Looking for something else? Take a look at lots more of our flatbread recipes here.
- 16.9g (6.6g saturated)
- 64.4g (19.3g sugars)
- 8-10 banana shallots, depending on size, halved lengthways
- 2 tbsp olive oil
- A few pinches paprika
- 3 tbsp clear honey
For the griddled thyme flatbreads
- 250g self-raising flour, plus extra for dusting
- 250g Greek yogurt (we like Yeo Valley)
- ½ tsp baking powder
- 4 fresh thyme sprigs, leaves picked, plus extra leaves to serve
For the cucumber-chilli yogurt
- 1 small cucumber
- 250g Greek yogurt
- 1 red chilli, finely chopped
- 1 tbsp extra-virgin olive oil
- Good squeeze lemon
- Small bunch fresh mint, leaves shredded
- Dukkah to serve (see Know-how)
- Heat the oven to 170°C/fan150°C/gas 3½. Heat a griddle pan until it smokes. Toss the shallots in the oil with the paprika and some salt and pepper. Put cut-side down on the griddle pan for 2-3 minutes until char marks are visible, then turn and cook for 2-3 minutes more.

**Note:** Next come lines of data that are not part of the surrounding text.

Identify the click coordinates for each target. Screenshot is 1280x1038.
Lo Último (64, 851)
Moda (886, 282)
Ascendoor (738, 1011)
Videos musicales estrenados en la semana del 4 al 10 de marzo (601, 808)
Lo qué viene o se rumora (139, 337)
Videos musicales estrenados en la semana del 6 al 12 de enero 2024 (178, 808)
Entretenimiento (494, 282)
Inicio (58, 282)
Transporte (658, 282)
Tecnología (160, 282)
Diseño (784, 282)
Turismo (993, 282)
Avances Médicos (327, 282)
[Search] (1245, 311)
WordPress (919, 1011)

- Spread on a baking tray, cut-side up, and drizzle with the honey. Roast in the oven for 30-40 minutes until sticky and tender.
- Meanwhile, make the flatbreads. Put the flour and yogurt in a large bowl with the baking powder and a generous sprinkle of salt. Scatter over the thyme leaves, then mix with a wooden spoon to form a rough dough. Tip out onto a lightly floured surface and knead until smooth. Divide into 4 equal portions, then roll or pat until each is around 1cm thick.
- Heat the griddle over a medium heat and cook the flatbreads 2 at a time (there’s no need to oil them) for 2-3 minutes on each side until slightly puffed and golden. Cool on a wire rack while you cook the others.
- For the yogurt, halve the cucumber lengthways, scrape out the seeds with a teaspoon (discard), then coarsely grate the flesh (no need to peel). Tip into a sieve and scatter with sea salt, then drain for 20 minutes, tossing occasionally. Squeeze out as much moisture as you can, then tip into a bowl. Add the remaining ingredients, except for the dukkah, and stir. Taste and season. To serve, spread some yogurt over the flatbreads. Top with 4-5 shallot halves, scatter with dukkah and a few thyme leaves, then serve with any remaining yogurt on the side.
These open sandwiches make a great lunch. To make wraps that can be folded up, make the flatbreads a little thinner and cook for 1-2 minutes less.
Make to the end of step 3 up to 2 days ahead, then cool, cover and chill. Or freeze for up to 1 month. Remove from the fridge or defrost to get to room temperature, then finish the recipe.
Dukkah is a coarse ground mix of toasted spices and nuts. Find it in larger supermarkets or delis – it’s great on bread with olive oil, or scattered over salads or roasts.